• _PAGE EXCERPT_:
Lebanon, December 2016-January 2017


I travelled across Lebanon in December 2016 and January 2017 visiting different areas of the country: from the slum areas of Beirut, such as Sabra and Shatila, to the Syrian refugee camps, from the predominantly Kurdish to the Hezbollah quarters, up to the borders with Syria, beyond the Beqaa Valley. It was a period in which the Syrian refugees were pouring into the streets of Beirut, a fascinating city always trying to strike a balance between opposite interests of different religious, political and economic groups. From a quarter to another, this city showed stark contradictions: the businessmen and the mendicants, the Lebanese middle class and the Syrian refugees, the Palestinians and the Armenians, the Hezbollah guards and the Lebanese soldiers, the land speculation and the ruins of war. Here there are some of the most meaningful photos of that journey, which I have told on a reportage on Panorama.

• _ENTRIES SUPPLIED_:
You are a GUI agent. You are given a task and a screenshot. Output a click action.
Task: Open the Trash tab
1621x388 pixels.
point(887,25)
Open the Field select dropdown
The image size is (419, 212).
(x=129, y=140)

• _PROBLEMS_:
(a) Copy out the whole Lebanon travel note word for word.
(b) Rewrite the records with "click action" changed to "tap action" and everything else left as it is.

• _RESPONSES PER TASK_:
(a)
Lebanon, December 2016-January 2017


I travelled across Lebanon in December 2016 and January 2017 visiting different areas of the country: from the slum areas of Beirut, such as Sabra and Shatila, to the Syrian refugee camps, from the predominantly Kurdish to the Hezbollah quarters, up to the borders with Syria, beyond the Beqaa Valley. It was a period in which the Syrian refugees were pouring into the streets of Beirut, a fascinating city always trying to strike a balance between opposite interests of different religious, political and economic groups. From a quarter to another, this city showed stark contradictions: the businessmen and the mendicants, the Lebanese middle class and the Syrian refugees, the Palestinians and the Armenians, the Hezbollah guards and the Lebanese soldiers, the land speculation and the ruins of war. Here there are some of the most meaningful photos of that journey, which I have told on a reportage on Panorama.

(b)
You are a GUI agent. You are given a task and a screenshot. Output a tap action.
Task: Open the Trash tab
1621x388 pixels.
point(887,25)
Open the Field select dropdown
The image size is (419, 212).
(x=129, y=140)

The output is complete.